Kleinpiet takes a huge gulp of Cactus before saying anything. He’s already phoned Skelmsarel Swanepoel about a prenuptial agreement, and was waiting for the opportunity to arise to discuss it with Precilla. After all, his farm is worth a considerable amount of money – and she doesn’t have much to her name.

“Soo…what did you have in mind, Sweetie?”

“I thought we’d exchange vows in the desert – out there on your farm. Just the two of us. We can say what we feel in our hearts, promise whatever we feel is right, and declare ourselves to be married.”

“That’s not quite legal,” Gertruida says. “There’s got to be an officiating minister or magistrate – and witnesses. And it’s got to be recorded in Pretoria. Simply telling everybody you’re married doesn’t count. Even the President has to go though an elaborate ceremony every time he takes fancy to a new maiden. It’s the law.”

“That’s the point, Gertruida. People have made marriages cheap – worthless. And why? Because we’ve bogged weddings down in red tape. The more legislation you need to enforce something, the bigger the chance of failure. Every law leaves loopholes; and every loophole will find somebody and supply them with an excuse. No – I suppose its okay to legislate what marriage means, but you can’t legislate happiness. That’s something only you can decide: to be happy – or not. And if you really, really love somebody, you’ll aim for happiness.”

“This is so romantic, isn’t it, Boggle?” Lucinda pats Boggel’s hump. “To think you love somebody so much that you don’t need a ceremony to put on a show. In fact – you don’t need a show. You only need two people who love each other dearly.”

“Somebody will have to tell Oudoom. He’s been brushing up on the wedding ceremony – it’s been years since he married anybody. He can recite the funeral-thing without even glancing at the book; but he says he forgotten the marriage-story.” Vetfaan smiles wryly. “I often wonder how much value one can attach to a recited set of words. I mean – even at funerals – Oudoom just says the words. Bla-bla-fishpaste and let’s remember the dearly loved departed.  It’s just a silly set of words to tell everybody the Church recognises somebody isn’t going to tithe any more. For what? You’re right, Lucinda. It’s all a show.”

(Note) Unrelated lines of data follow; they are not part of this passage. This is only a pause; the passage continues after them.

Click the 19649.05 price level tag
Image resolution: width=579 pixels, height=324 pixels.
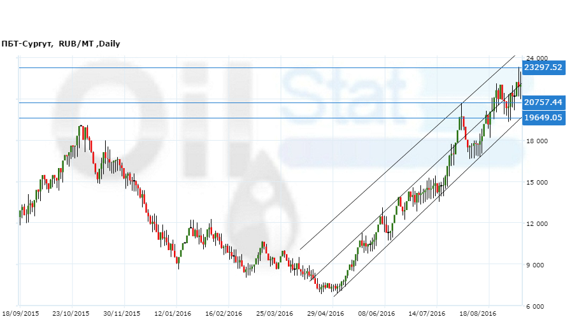(543, 118)
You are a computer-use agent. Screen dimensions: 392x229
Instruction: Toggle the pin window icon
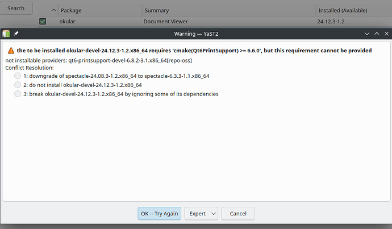[x=16, y=34]
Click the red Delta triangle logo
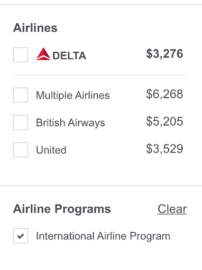The width and height of the screenshot is (202, 270). pyautogui.click(x=43, y=54)
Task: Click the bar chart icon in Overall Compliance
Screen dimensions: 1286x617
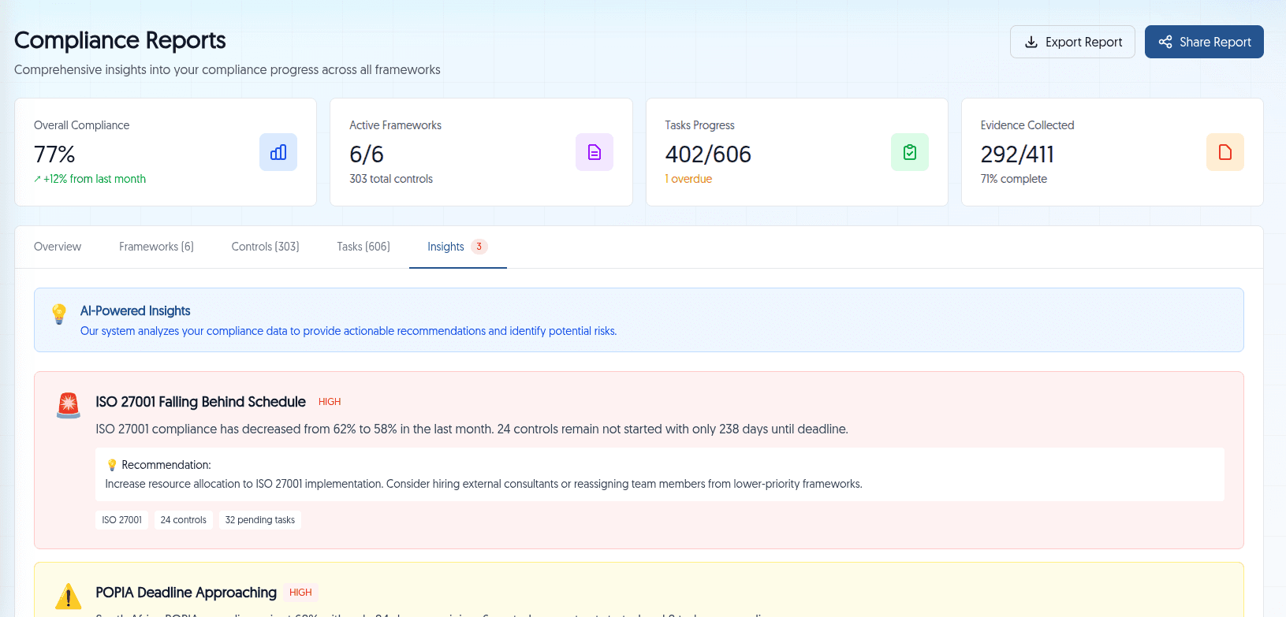Action: (278, 152)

“Well, God knows if you love somebody. Or if you’re dead. I’m sure He doesn’t need a recitation to convince Him you’re married or stopped breathing. But … we need those ceremonies to make things official. You’re married. You’re dead. That sort of thing.” Judge signals for another beer. “Society needs these ceremonies to mark important events. In fact, without them, we’d be an extremely disorganised bunch of people. So, as far as I’m concerned, such ceremonies are more for the benefit of what we call civilised living, than anything else. We need State and Church to partner in these events, otherwise we’d have chaos.”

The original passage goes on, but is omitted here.